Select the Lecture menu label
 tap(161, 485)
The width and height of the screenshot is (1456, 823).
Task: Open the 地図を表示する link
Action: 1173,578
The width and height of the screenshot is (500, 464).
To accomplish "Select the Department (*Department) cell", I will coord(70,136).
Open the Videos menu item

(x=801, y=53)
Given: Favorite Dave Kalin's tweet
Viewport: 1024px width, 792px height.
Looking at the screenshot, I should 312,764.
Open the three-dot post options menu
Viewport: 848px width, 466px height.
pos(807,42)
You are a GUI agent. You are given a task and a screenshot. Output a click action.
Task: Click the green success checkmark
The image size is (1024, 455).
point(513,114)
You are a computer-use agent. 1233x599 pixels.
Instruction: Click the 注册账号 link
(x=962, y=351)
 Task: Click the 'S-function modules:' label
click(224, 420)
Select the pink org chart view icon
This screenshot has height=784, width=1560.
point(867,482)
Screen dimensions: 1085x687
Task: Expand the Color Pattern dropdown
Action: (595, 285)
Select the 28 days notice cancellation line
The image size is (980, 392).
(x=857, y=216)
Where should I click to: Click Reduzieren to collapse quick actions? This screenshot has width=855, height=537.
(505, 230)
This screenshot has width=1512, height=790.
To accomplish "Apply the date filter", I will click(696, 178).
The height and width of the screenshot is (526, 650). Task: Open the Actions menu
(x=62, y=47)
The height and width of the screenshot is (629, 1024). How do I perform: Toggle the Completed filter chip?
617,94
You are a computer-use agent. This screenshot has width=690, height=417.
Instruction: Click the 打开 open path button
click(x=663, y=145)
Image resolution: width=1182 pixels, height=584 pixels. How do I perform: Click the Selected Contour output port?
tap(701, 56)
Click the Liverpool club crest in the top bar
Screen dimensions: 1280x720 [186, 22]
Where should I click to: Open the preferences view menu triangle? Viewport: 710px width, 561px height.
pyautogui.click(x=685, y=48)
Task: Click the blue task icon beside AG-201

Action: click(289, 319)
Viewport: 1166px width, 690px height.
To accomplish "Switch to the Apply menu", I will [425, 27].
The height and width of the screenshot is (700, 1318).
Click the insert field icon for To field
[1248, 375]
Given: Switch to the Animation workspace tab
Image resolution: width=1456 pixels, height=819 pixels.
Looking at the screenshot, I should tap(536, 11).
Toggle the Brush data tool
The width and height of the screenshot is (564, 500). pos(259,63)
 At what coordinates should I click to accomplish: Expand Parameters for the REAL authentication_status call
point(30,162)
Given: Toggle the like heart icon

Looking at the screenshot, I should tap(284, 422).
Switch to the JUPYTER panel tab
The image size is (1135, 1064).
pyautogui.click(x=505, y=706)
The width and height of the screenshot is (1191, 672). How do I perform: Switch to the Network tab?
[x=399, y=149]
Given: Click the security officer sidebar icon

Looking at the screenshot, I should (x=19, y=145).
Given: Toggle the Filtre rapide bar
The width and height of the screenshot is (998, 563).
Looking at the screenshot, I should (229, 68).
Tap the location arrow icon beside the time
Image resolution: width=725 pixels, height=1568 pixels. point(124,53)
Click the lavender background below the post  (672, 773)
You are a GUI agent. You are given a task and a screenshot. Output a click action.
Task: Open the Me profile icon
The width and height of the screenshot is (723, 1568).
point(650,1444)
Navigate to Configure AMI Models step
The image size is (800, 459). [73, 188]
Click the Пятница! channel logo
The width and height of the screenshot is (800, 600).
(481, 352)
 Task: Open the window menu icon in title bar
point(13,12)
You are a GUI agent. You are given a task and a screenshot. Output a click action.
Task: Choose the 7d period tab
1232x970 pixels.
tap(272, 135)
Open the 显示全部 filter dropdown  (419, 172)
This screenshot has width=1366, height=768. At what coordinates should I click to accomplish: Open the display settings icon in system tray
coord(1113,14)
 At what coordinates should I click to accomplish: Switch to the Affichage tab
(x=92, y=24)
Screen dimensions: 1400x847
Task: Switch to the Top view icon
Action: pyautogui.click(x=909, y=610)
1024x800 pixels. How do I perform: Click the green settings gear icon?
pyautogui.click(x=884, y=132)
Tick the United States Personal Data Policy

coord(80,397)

Your objective —
Transcribe the entries exactly, and make each line match the original.

Solution to the exercise —
Select the Lecture menu label
 tap(161, 485)
The width and height of the screenshot is (1456, 823).
Task: Open the 地図を表示する link
Action: 1173,578
The width and height of the screenshot is (500, 464).
To accomplish "Select the Department (*Department) cell", I will coord(70,136).
Open the Videos menu item

(x=801, y=53)
Given: Favorite Dave Kalin's tweet
Viewport: 1024px width, 792px height.
Looking at the screenshot, I should 312,764.
Open the three-dot post options menu
Viewport: 848px width, 466px height.
pos(807,42)
You are a GUI agent. You are given a task and a screenshot. Output a click action.
Task: Click the green success checkmark
The image size is (1024, 455).
point(513,114)
You are a computer-use agent. 1233x599 pixels.
Instruction: Click the 注册账号 link
(x=962, y=351)
 Task: Click the 'S-function modules:' label
click(224, 420)
Select the pink org chart view icon
This screenshot has height=784, width=1560.
point(867,482)
Screen dimensions: 1085x687
Task: Expand the Color Pattern dropdown
Action: (595, 285)
Select the 28 days notice cancellation line
The image size is (980, 392).
(x=857, y=216)
Where should I click to: Click Reduzieren to collapse quick actions? This screenshot has width=855, height=537.
(505, 230)
This screenshot has width=1512, height=790.
To accomplish "Apply the date filter", I will click(696, 178).
The height and width of the screenshot is (526, 650). Task: Open the Actions menu
(x=62, y=47)
The height and width of the screenshot is (629, 1024). How do I perform: Toggle the Completed filter chip?
617,94
You are a computer-use agent. This screenshot has width=690, height=417.
Instruction: Click the 打开 open path button
click(x=663, y=145)
Image resolution: width=1182 pixels, height=584 pixels. How do I perform: Click the Selected Contour output port?
tap(701, 56)
Click the Liverpool club crest in the top bar
Screen dimensions: 1280x720 [186, 22]
Where should I click to: Open the preferences view menu triangle? Viewport: 710px width, 561px height.
pyautogui.click(x=685, y=48)
Task: Click the blue task icon beside AG-201

Action: click(289, 319)
Viewport: 1166px width, 690px height.
To accomplish "Switch to the Apply menu", I will [425, 27].
The height and width of the screenshot is (700, 1318).
Click the insert field icon for To field
[1248, 375]
Given: Switch to the Animation workspace tab
Image resolution: width=1456 pixels, height=819 pixels.
Looking at the screenshot, I should tap(536, 11).
Toggle the Brush data tool
The width and height of the screenshot is (564, 500). pos(259,63)
 At what coordinates should I click to accomplish: Expand Parameters for the REAL authentication_status call
point(30,162)
Given: Toggle the like heart icon

Looking at the screenshot, I should tap(284, 422).
Switch to the JUPYTER panel tab
The image size is (1135, 1064).
pyautogui.click(x=505, y=706)
The width and height of the screenshot is (1191, 672). How do I perform: Switch to the Network tab?
[x=399, y=149]
Given: Click the security officer sidebar icon

Looking at the screenshot, I should (x=19, y=145).
Given: Toggle the Filtre rapide bar
The width and height of the screenshot is (998, 563).
Looking at the screenshot, I should (229, 68).
Tap the location arrow icon beside the time
Image resolution: width=725 pixels, height=1568 pixels. point(124,53)
Click the lavender background below the post  (672, 773)
You are a GUI agent. You are given a task and a screenshot. Output a click action.
Task: Open the Me profile icon
The width and height of the screenshot is (723, 1568).
point(650,1444)
Navigate to Configure AMI Models step
The image size is (800, 459). [73, 188]
Click the Пятница! channel logo
The width and height of the screenshot is (800, 600).
(481, 352)
 Task: Open the window menu icon in title bar
point(13,12)
You are a GUI agent. You are given a task and a screenshot. Output a click action.
Task: Choose the 7d period tab
1232x970 pixels.
tap(272, 135)
Open the 显示全部 filter dropdown  (419, 172)
This screenshot has width=1366, height=768. At what coordinates should I click to accomplish: Open the display settings icon in system tray
coord(1113,14)
 At what coordinates should I click to accomplish: Switch to the Affichage tab
(x=92, y=24)
Screen dimensions: 1400x847
Task: Switch to the Top view icon
Action: pyautogui.click(x=909, y=610)
1024x800 pixels. How do I perform: Click the green settings gear icon?
pyautogui.click(x=884, y=132)
Tick the United States Personal Data Policy

coord(80,397)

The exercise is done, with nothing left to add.